Studio album by the Doobie Brothers
- Released: December 1, 1978
- Recorded: 1978
- Studios: Warner Bros. Studios, North Hollywood; Mixed at Sunset Sound Recorders, Hollywood;
- Genres: Pop rock, soft rock, blue-eyed soul, R&B, yacht rock
- Length: 36:16
- Label: Warner Bros.
- Producer: Ted Templeman

The Doobie Brothers chronology
| Livin' on the Fault Line (1977) | Minute by Minute (1978) | One Step Closer (1980) |

Singles from Minute by Minute
- "What a Fool Believes" b/w "Don't Stop to Watch the Wheels" Released: January 1979; "Minute by Minute" b/w "Sweet Feelin'" Released: April 25, 1979; "Dependin' on You" b/w "How Do the Fools Survive?" Released: July 25, 1979;

= Minute by Minute =

Minute by Minute is the eighth studio album by American rock band the Doobie Brothers, released on December 1, 1978, by Warner Bros. Records. It was their last album to include members John Hartman (until 1989's Cycles) and Jeff "Skunk" Baxter.

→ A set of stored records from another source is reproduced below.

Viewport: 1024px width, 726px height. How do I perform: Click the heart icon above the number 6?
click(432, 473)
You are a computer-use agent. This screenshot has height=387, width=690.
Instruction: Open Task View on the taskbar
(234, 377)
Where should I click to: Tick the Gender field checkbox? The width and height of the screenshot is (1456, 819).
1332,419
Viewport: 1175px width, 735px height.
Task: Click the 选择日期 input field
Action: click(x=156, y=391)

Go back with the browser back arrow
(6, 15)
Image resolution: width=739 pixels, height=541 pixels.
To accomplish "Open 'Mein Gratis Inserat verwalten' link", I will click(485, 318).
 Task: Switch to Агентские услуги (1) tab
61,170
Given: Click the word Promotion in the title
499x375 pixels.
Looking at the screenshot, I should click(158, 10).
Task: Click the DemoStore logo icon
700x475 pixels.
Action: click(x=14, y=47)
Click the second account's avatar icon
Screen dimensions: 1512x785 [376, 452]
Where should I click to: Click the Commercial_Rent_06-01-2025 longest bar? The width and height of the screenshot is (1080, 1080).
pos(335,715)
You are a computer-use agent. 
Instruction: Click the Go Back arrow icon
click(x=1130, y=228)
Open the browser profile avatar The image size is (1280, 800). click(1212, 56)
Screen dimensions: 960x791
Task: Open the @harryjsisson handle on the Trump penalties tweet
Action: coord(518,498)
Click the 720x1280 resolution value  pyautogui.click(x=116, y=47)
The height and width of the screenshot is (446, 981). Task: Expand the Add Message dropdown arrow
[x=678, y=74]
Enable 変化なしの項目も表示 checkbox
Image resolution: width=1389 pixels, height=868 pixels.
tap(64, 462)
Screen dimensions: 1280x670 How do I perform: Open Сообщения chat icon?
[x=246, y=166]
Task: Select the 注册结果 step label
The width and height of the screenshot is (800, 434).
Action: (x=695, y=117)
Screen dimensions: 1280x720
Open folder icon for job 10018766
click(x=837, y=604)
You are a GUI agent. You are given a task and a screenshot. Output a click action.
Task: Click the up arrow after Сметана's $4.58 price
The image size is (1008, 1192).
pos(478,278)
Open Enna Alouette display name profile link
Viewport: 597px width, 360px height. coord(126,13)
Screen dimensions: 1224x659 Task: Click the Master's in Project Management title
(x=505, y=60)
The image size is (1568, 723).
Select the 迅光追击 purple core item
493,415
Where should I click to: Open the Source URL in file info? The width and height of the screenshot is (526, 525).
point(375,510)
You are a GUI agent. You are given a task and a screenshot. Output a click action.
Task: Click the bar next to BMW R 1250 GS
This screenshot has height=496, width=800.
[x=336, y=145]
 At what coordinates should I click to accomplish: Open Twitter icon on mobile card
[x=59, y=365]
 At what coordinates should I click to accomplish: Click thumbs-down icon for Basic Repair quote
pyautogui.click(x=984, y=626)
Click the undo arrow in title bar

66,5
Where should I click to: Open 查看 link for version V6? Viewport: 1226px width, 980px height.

The album spent 87 weeks on the Billboard 200 chart. In the spring of 1979 Minute by Minute was the best-selling album in the U.S. for five non-consecutive weeks. It was certified 3× Platinum by the RIAA.

The song "What a Fool Believes" hit No. 1 on the Billboard Hot 100 in April 1979 and became the band's biggest hit. The title track and "Depending on You" were also released as singles and reached the top 30.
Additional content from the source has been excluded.